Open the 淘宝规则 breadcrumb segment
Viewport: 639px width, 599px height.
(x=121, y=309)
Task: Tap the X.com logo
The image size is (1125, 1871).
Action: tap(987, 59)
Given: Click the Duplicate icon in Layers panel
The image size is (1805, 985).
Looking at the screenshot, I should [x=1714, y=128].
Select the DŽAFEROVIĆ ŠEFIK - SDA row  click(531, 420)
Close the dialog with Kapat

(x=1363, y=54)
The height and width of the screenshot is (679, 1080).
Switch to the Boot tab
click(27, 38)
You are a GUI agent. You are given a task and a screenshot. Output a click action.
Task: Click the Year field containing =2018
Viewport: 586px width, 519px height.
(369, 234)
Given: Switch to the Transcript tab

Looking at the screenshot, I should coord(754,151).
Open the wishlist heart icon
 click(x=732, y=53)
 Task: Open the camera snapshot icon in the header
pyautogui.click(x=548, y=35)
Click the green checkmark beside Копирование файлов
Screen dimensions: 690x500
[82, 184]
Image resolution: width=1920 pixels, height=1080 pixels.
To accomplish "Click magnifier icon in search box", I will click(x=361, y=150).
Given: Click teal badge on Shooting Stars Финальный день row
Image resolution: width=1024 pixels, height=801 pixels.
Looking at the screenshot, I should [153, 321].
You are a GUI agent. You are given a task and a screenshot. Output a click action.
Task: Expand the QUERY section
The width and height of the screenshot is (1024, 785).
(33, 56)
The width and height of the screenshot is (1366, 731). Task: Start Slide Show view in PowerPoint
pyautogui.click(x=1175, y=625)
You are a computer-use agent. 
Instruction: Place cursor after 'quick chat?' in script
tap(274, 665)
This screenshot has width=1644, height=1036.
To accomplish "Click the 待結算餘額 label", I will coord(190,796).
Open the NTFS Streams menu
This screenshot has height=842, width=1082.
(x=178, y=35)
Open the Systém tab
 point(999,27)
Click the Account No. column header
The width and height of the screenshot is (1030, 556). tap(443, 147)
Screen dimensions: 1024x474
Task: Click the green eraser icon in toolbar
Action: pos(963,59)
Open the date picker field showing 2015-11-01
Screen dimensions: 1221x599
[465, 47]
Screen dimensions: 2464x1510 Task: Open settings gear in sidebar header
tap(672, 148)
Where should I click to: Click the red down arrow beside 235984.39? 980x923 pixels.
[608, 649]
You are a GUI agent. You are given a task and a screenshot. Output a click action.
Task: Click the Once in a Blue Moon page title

***

- [Problem]
Could you rename "Transcript" to "Subtitles" in the listing, starting at the line that has "The height and" and stopping after the line that has "Looking at the screenshot, I should coord(754,151).", and give back only those lines, otherwise unchanged?

- [Task solution]
The height and width of the screenshot is (679, 1080).
Switch to the Boot tab
click(27, 38)
You are a GUI agent. You are given a task and a screenshot. Output a click action.
Task: Click the Year field containing =2018
Viewport: 586px width, 519px height.
(369, 234)
Given: Switch to the Subtitles tab

Looking at the screenshot, I should coord(754,151).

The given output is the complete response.